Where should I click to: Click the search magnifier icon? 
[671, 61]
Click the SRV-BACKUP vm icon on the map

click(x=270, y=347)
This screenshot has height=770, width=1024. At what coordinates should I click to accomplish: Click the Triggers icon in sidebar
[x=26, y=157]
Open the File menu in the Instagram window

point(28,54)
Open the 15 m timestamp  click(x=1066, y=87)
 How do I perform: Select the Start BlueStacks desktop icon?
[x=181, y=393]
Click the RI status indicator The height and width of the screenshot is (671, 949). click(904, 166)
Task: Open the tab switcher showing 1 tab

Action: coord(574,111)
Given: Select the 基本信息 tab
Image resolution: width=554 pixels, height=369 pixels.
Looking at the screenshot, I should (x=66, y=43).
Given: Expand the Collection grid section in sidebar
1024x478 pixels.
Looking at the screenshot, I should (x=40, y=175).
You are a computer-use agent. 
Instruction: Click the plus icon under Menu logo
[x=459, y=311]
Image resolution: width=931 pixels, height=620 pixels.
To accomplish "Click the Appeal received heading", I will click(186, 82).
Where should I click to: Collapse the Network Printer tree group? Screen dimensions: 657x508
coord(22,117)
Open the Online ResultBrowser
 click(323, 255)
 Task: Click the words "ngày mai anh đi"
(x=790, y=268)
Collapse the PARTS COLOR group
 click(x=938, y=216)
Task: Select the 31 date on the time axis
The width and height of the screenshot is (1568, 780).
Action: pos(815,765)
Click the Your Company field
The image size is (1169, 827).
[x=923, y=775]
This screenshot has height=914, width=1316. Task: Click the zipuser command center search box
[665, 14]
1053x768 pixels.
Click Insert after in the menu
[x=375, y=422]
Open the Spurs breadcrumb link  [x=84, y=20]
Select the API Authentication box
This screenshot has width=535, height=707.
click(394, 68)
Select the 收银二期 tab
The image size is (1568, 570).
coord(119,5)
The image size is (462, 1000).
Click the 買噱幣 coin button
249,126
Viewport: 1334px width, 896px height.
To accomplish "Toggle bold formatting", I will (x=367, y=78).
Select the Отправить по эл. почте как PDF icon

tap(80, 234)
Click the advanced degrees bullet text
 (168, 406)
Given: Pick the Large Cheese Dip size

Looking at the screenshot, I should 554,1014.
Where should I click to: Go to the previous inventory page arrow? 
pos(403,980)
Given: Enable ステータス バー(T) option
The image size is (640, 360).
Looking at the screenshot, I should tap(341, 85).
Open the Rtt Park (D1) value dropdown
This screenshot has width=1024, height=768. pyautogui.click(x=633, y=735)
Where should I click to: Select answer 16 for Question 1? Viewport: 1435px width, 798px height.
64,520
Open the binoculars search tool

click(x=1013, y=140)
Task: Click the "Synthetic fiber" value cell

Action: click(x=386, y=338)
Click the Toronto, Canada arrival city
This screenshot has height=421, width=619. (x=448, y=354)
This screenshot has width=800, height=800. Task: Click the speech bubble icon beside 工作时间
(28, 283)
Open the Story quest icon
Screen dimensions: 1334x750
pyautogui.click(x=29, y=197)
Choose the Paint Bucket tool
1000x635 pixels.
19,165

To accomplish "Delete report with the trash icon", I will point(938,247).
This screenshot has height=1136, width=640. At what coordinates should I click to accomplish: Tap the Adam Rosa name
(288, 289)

-------------------------

# WHAT THE EXERCISE ASKS:
Please transcribe the entire listing precisely.

# RESULT FOR THIS EXERCISE:
Where should I click to: Click the search magnifier icon? 
[671, 61]
Click the SRV-BACKUP vm icon on the map

click(x=270, y=347)
This screenshot has height=770, width=1024. At what coordinates should I click to accomplish: Click the Triggers icon in sidebar
[x=26, y=157]
Open the File menu in the Instagram window

point(28,54)
Open the 15 m timestamp  click(x=1066, y=87)
 How do I perform: Select the Start BlueStacks desktop icon?
[x=181, y=393]
Click the RI status indicator The height and width of the screenshot is (671, 949). click(904, 166)
Task: Open the tab switcher showing 1 tab

Action: coord(574,111)
Given: Select the 基本信息 tab
Image resolution: width=554 pixels, height=369 pixels.
Looking at the screenshot, I should (x=66, y=43).
Given: Expand the Collection grid section in sidebar
1024x478 pixels.
Looking at the screenshot, I should (x=40, y=175).
You are a computer-use agent. 
Instruction: Click the plus icon under Menu logo
[x=459, y=311]
Image resolution: width=931 pixels, height=620 pixels.
To accomplish "Click the Appeal received heading", I will click(186, 82).
Where should I click to: Collapse the Network Printer tree group? Screen dimensions: 657x508
coord(22,117)
Open the Online ResultBrowser
 click(323, 255)
 Task: Click the words "ngày mai anh đi"
(x=790, y=268)
Collapse the PARTS COLOR group
 click(x=938, y=216)
Task: Select the 31 date on the time axis
The width and height of the screenshot is (1568, 780).
Action: pos(815,765)
Click the Your Company field
The image size is (1169, 827).
[x=923, y=775]
This screenshot has height=914, width=1316. Task: Click the zipuser command center search box
[665, 14]
1053x768 pixels.
Click Insert after in the menu
[x=375, y=422]
Open the Spurs breadcrumb link  [x=84, y=20]
Select the API Authentication box
This screenshot has width=535, height=707.
click(394, 68)
Select the 收银二期 tab
The image size is (1568, 570).
coord(119,5)
The image size is (462, 1000).
Click the 買噱幣 coin button
249,126
Viewport: 1334px width, 896px height.
To accomplish "Toggle bold formatting", I will (x=367, y=78).
Select the Отправить по эл. почте как PDF icon

tap(80, 234)
Click the advanced degrees bullet text
 (168, 406)
Given: Pick the Large Cheese Dip size

Looking at the screenshot, I should 554,1014.
Where should I click to: Go to the previous inventory page arrow? 
pos(403,980)
Given: Enable ステータス バー(T) option
The image size is (640, 360).
Looking at the screenshot, I should tap(341, 85).
Open the Rtt Park (D1) value dropdown
This screenshot has width=1024, height=768. pyautogui.click(x=633, y=735)
Where should I click to: Select answer 16 for Question 1? Viewport: 1435px width, 798px height.
64,520
Open the binoculars search tool

click(x=1013, y=140)
Task: Click the "Synthetic fiber" value cell

Action: click(x=386, y=338)
Click the Toronto, Canada arrival city
This screenshot has height=421, width=619. (x=448, y=354)
This screenshot has width=800, height=800. Task: Click the speech bubble icon beside 工作时间
(28, 283)
Open the Story quest icon
Screen dimensions: 1334x750
pyautogui.click(x=29, y=197)
Choose the Paint Bucket tool
1000x635 pixels.
19,165

To accomplish "Delete report with the trash icon", I will point(938,247).
This screenshot has height=1136, width=640. At what coordinates should I click to accomplish: Tap the Adam Rosa name
(288, 289)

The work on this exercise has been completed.